Tuesday, July 27, 2004

Resume of a Born Skeptic

People are occasionally amazed at my skeptical attitude and my tendency to "go for the jugular" so quickly. Was I raised by wolves? Was I abused as a child? I don’t think so. I think I can make a good case for being born this way. Here are a few highlights of my career as a skeptic:

At age 4, I suspected the terrible truth about Santa Claus. I couldn’t see how he could visit all those homes in one night. I mounted a successful sting operation that conclusively proved my Parents were behind the conspiracy.

At age 5, a little girl explained the idea of God to me in the school playground. It was an interesting but implausible idea. I filed it with Santa Claus. Years of Sunday School did not change my mind.

My term paper for Grade 12 English was “Is there a God?”  I concluded there wasn’t and outlined my reasons. I debated the local Christian group the same year.

My Master’s Thesis showed that the system used to define a new programming language could produce ambiguous language constructs – programs that “meant” two different things. I also proved that it was impossible to get rid of this flaw in the system.

I was asked to “crunch the numbers” for a survey of mentally ill offenders in Canadian prisons. The psychiatrist in charge was delighted with all the “conclusions” popping out of the computer. I tried to convince him that he was reading mathematical tea leaves. If he saw something “interesting”, he’d need to come up with a theory and re-run the survey on a different population. Nope. He submitted the “tea leaf” report and collected his government grant (Few professionals have a working knowledge of math, statistics or logic).

• [MATERIAL SUPPLIED]
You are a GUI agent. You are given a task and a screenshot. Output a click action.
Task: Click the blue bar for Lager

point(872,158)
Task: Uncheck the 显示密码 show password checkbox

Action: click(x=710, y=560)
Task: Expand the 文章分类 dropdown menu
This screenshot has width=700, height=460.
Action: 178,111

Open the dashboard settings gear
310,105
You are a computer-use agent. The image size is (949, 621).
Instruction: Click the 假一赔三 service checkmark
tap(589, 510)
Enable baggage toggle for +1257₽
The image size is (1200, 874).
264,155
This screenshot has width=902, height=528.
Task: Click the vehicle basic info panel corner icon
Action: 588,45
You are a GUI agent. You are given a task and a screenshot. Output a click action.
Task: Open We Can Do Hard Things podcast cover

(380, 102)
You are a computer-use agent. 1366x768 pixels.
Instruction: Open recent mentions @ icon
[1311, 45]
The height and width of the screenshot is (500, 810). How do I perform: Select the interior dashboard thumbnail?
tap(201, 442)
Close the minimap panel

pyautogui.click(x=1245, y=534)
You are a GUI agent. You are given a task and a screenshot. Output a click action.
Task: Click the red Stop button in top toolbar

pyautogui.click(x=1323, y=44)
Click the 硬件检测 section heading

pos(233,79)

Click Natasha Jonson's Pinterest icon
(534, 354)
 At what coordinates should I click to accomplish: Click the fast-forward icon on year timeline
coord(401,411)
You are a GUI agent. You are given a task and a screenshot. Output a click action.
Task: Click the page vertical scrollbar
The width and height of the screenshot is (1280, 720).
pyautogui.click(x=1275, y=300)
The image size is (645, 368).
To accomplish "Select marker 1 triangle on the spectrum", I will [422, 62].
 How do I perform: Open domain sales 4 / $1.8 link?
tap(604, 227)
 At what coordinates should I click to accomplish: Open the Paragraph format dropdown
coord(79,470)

• [ACTIVITY]
Pick up the "Resume of a Born Skeptic" post after its last sentence and add the next entries in the same first-person voice. The lines have nothing to do with the text.

• [RESULT OF THIS TASK]
In a report to the Canadian Government I showed that the most popular way of computerized environmental impact analysis was invalid on mathematical and logical grounds and missed the most important biological considerations. Professional biologists in the Department agreed.

In another Government report, I showed that the method Statistics Canada used to measure airport capacity was invalid. That is, you could get two different results by applying the method twice to the same data.

In my Ministerial training, I met many “men of the cloth”. The proportion of saints and charlatans seems to be about the same among the clergy as is in the general population. However, this just means that there are many who are deliberately pulling the wool over your eyes and many whose own eyes are wool-covered. Leaders who are fervently, honestly misguided are even more dangerous than those who are consciously deceptive. Another guide for skeptics: Just because you're honest doesn't mean you're right.

The Maintenance Director of a European airline was worried that he wasn’t going to get his DC-10 aircraft out of overhaul before the tourist season started (He’d booked them solidly, there was no plan “B”).  He asked me if I thought they’d be ready on time. On the basis of what we were reading in the documentation from the overhaul agency, I told him they’d be late. Not just a little late. Months late. I was fired from the project for my negative attitude. The aircraft were months late.

I have tirelessly attacked the method used in the aviation industry to report component reliability in large fleets. It is statistical nonsense. I have been gratified to see this method slowly fall from favor, although I can’t take personal credit for it.

Skepticism is at the heart of my career in the aviation field. I often spend weeks shoveling out crap from records systems that are required by law to be perfect.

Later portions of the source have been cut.